After so pointedly downgrading and setting aside the Scriptures it should surprise no one that these men who set themselves up as guides to the new reformation of the church should prove to be such erring guides. When it so misuses the Scriptures it is not surprising that this movement, instead of pursuing its announced aim at “scripturally directed higher learning,” leads students away from the Bible; that although beginning as a “philosophy of law,” it promotes lawlessness; that calling for church union it breeds division; that its call for holiness even slips into profanity and obscenity. These are not the “fruits of the Spirit.” This is not the way the Lord has reformed or will reform His church.

Whose Word and Kingdom?

When in the concluding appeal John Olthuis envisions a people of God separated from all the doctrines that cause denominational differences becoming a “healing,” “contributing Christian communal presence in society,” it becomes evident that the Kingdom which is being promoted with such dedication differs remarkably from that of which our Lord preached when He said, “Think ye that I am come to give peace on earth? I tell you, Nay, but rather division” (Luke 12:51).

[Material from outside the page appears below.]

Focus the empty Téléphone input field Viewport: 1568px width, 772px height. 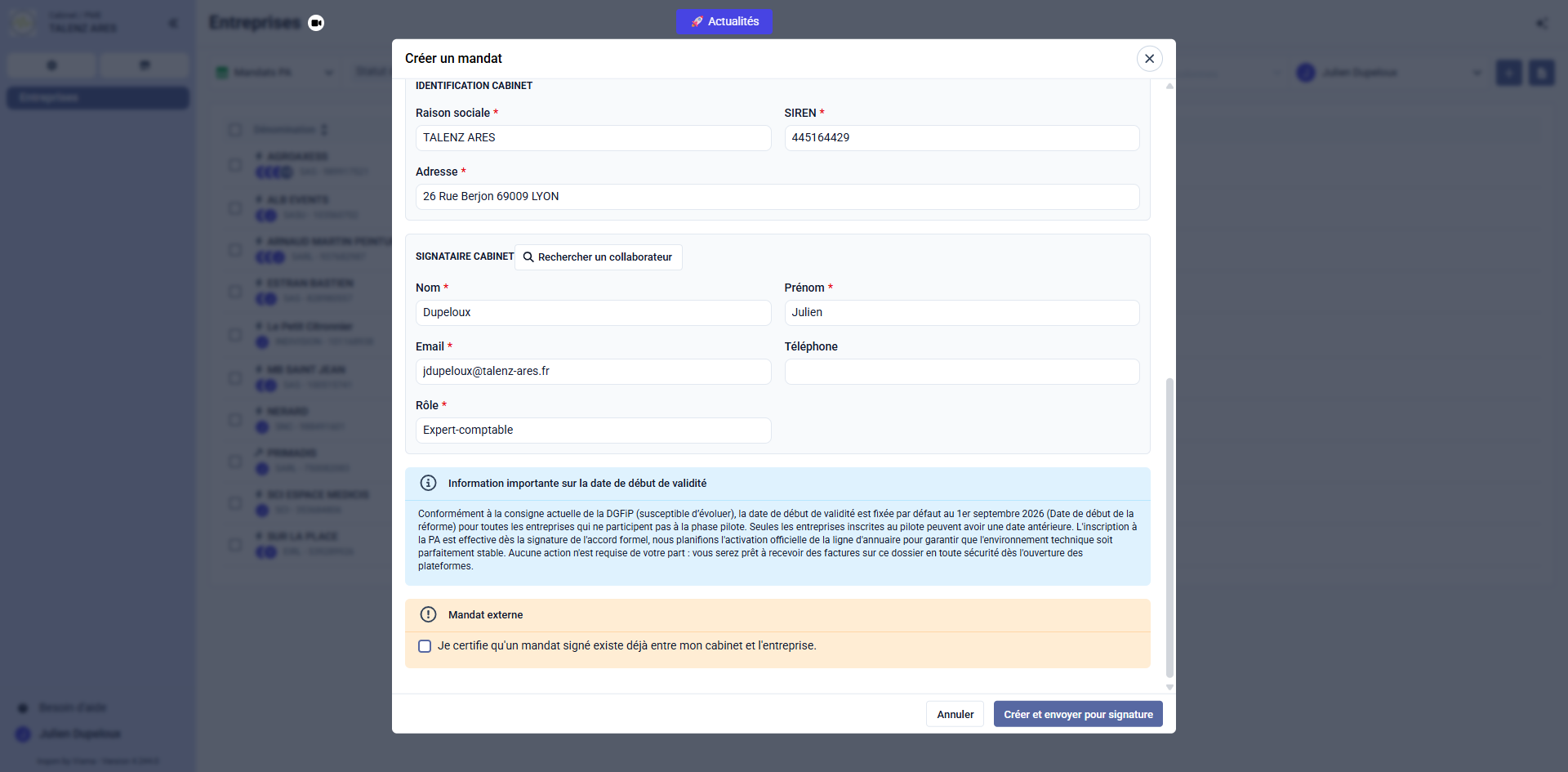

The Lord who commanded us to confess Him before men, never told us to reduce His Kingdom to an attempt to make “healing” “contributions” to solve the problems of a society that continues in revolt against Him and is in trouble under His judgments. The “enmity” God put between His Kingdom and that of the devil will not just evaporate if one can only hit upon the right “Kingdom” formula. The “Kingdom” that would be established by bridging those differences is not the kingdom of Christ, but another misdirected effort to synthesize the gospel and paganism, which these men themselves condemn in earlier ages of the church. A real renewal of the Church to prepare it to make a real testimony to the gospel of the Kingdom must, as the Apostle Paul forewarned us (II Tim. 3:13–17) return to “the Holy Scriptures which are able to make men wise unto salvation through faith which is in Christ Jesus,” and because the Scriptures are “inspired of God” they qualify the believer to be “the man of God . . . complete, furnished completely for every good work.”

Let us labor and pray that many who have been misled by the devil like Peter into “minding not the things of God but the things of men” (Matt. 16:23) may be delivered from current forms of subjectivism including that promoted by the AACS, and brought back to know and obey the gospel of Christ which includes “all things that pertain to life and godliness” (II Peter 1:3; cf. 19–21).